Dat moest ik even op me laten inwerken. In de krant las ik ook dat een bedrijf de oranje luifel moest vervangen. Een roze bakker heeft zijn zitjes reeds in één tint grijs vervangen. Diverse bedrijven moeten nog een aanzegging krijgen en hun zelfgekozen kleurtjes vervangen in Hoorns historisch verantwoorde tinten.
Als leraar heb ik in een grijs verleden studiebijeenkomsten bijgewoond over creativiteit van kinderen waarbij ook de bontgekleurde invulling van werkstukjes aandacht diende te krijgen, om een goede smaak te helpen ontwikkelen. Dat idee heeft in de creatieve schoolwerkplannen nooit veel voet aan de grond gekregen. Ik moet bekennen dat ik in mijn eigen creaties meestal blijk geef van zeer schuchter kleurgebruik. Toch zijn kleuren belangrijk. Dat zei mij laatst een psycholoog.
Kleuren doen wat met mensen. Ze hebben invloed. Nu kan het zijn dat elke kleurpsycholoog zich baseert op dezelfde onderzoekjes, maar in het bedrijfsleven maakt men daar dankbaar gebruik van. Er zijn kleuren die het koopgedrag beïnvloeden. Er zijn kleuren die de stemming doen opfleuren, tot activiteit aansporen of een gevoel van veiligheid, geborgenheid of welbehagen opwekken. Daar zou je wat mee kunnen doen en daar wordt ook, meestal stiekem, op veel plaatsen iets mee gedaan. Zeker op het internet, waar sites heel geraffineerd uitnodigend tot verdere daden en koopgedrag zijn ingekleurd.

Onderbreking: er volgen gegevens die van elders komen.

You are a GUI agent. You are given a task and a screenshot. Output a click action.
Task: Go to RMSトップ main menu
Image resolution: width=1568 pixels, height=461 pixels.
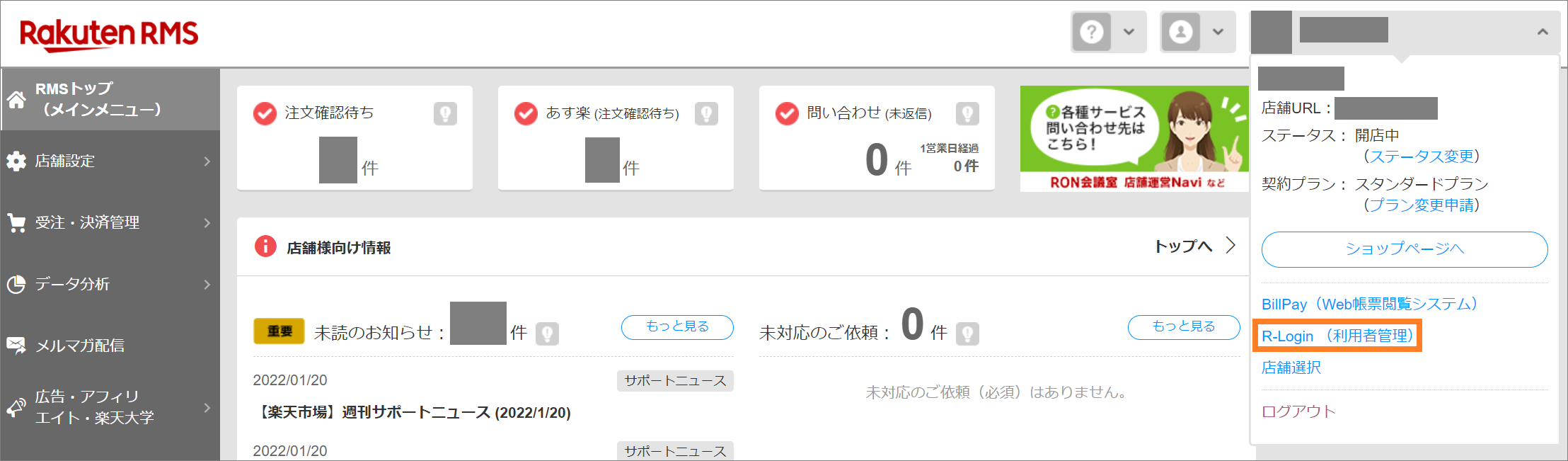[110, 99]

Ben Tap heeft daar niets over te zeggen.
De winkeliers in onze binnenstad hebben het zwaar tegenwoordig. Veel kopers laten zich verleiden tot aankopen via de goedgekleurde websites. Ben Tap heeft daar niets over te zeggen. Ben wil wel graag de verkoopcijfers in de binnenstad zien groeien. Ik heb hem daar menigmaal oprechte uitlatingen over horen doen. Hoe zou het dan komen dat Ben zich heeft laten verleiden tot zwartgallig denken over fleurig kleurgebruik in de Hoornse winkelstraten?

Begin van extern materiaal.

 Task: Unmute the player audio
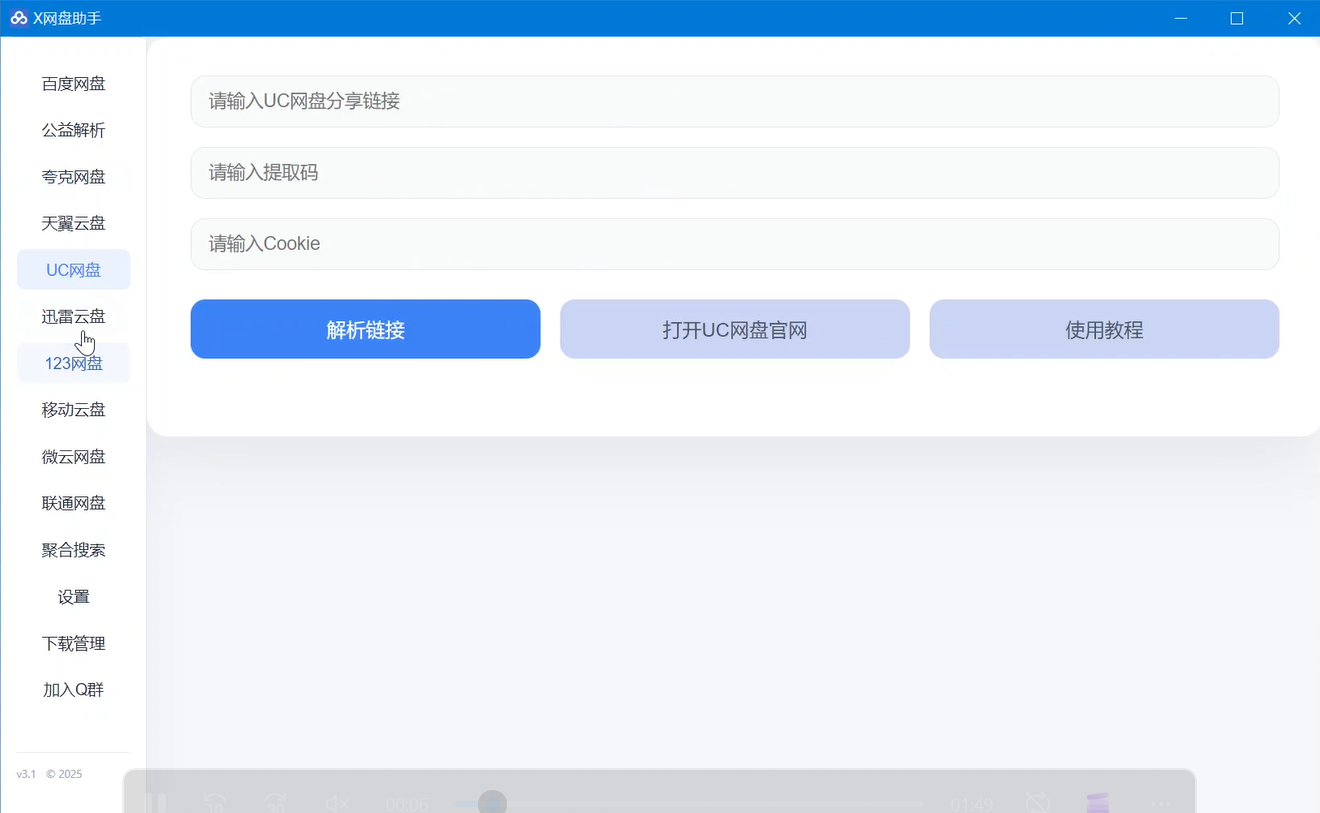click(x=337, y=802)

Door te wijzen op het historische karakter van de binnenstad, zou je kunnen vermoeden dat rechtlijnige historische personen en genootschappen het vak van lobbyen beheersen en toepassen. Zou een nuchter persoon als Ben zich willen en kunnen laten beïnvloeden door psychologen? Zal hij ooit willen aannemen dat proefondervindelijk is aangetoond dat kleuren voor vele tientallen procenten het koopgedrag beïnvloeden? Dat ook naambekendheid voor 80% afhangt van de gebruikte kleur? Zou hij dan, in die wetenschap, willen vasthouden aan een kleurpatroon die wordt bepaald door historici, die ook vergeten zijn dat in de hele historie kleurgebruik deels afhankelijk was van persoonlijke smaak of de prijs van de te verkrijgen kleuren?

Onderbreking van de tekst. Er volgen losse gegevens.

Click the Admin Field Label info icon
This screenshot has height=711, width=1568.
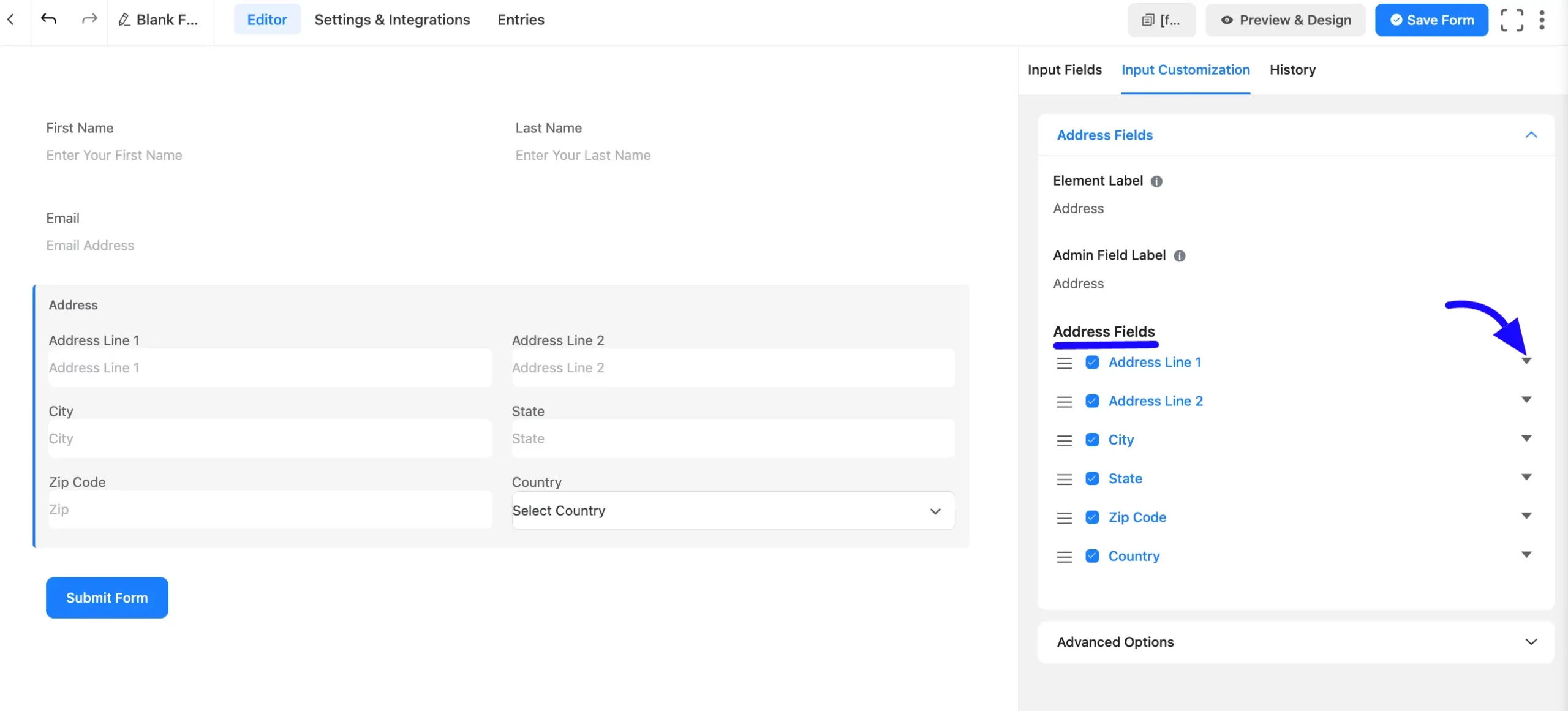tap(1180, 256)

Wanneer zijn kleuren schreeuwerig? Dat is een kwestie van smaak. Over smaak valt best wel te twisten. Ik doe dat namelijk met veel plezier. Niet alleen over kleuren, maar ook over klanken. Heeft Ben zich ook over klanken al ideeën laten aanreiken? Mag men in modezaken voortaan alleen iets laten horen uit Valerius’ gedenck-clanck? Of Barokmuziek uit de 17e eeuw? Hoeveel procent van het winkelend publiek heeft oog voor de hier en daar misschien wel historisch te noemen deel van panden boven de etalages? Mij was het schreeuwerige van de Grote Noordkleuren nog niet opgevallen. Moet ik Ben nu dankbaar zijn voor de gratis les in culturele verantwoordelijkheid? Moet ik vrezen dat ik op dat gebied nauwelijks nog bij te scholen zal zijn?
Wie het niet eens is met het kleurkeuzevoorstel van Ben krijgt van hem te horen: ‘Als men dit gezeur vindt, is dat jammer.’ Misschien vindt Ben mijn overpeinzingen maar gezeur. Ik zou dat jammer vinden.